Launched on June 15, 2007, by New York Law School Professor Beth Noveck together with a network of corporate and academic collaborators and in cooperation with the USPTO, Peer-to-Patent is the first social networking project with a direct link to decision-making by the federal government.
Under traditional practices, USPTO patent examiners bear the sole burden of identifying and relating information pertinent to patent applications. Under Peer-to-Patent, expert volunteers were permitted to assist in these efforts. With the consent of participating inventors, patent applications were posted to the Peer-to-Patent site where the expert reviewers discussed the applications and submitted bibliographic information, known as prior art, relevant to determining if an invention was new and nonobvious, as the law requires to obtain a patent. At the conclusion of the review period, this prior art was forwarded to the USPTO patent examiner for consideration and use in their further search efforts.

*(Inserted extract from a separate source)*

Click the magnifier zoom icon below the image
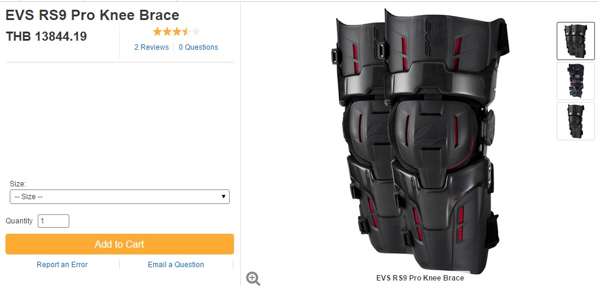The height and width of the screenshot is (286, 598). [x=253, y=278]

Data from the first year of the Peer-to-Patent pilot shows that an open network of reviewers can improve the quality of information available to patent examiners and that such citizen-reviewers are capable of producing information relevant to the patent examination process and are willing to volunteer time. Initial results based on a survey of patent examiners from the USPTO suggest that information provided by the public is beneficial to the examination process. Peer-to-Patent attracted more than 2,000 peer reviewers. The first 23 office actions issued during the pilot phase showed use of Peer-to-Patent submitted prior art in nine rejections.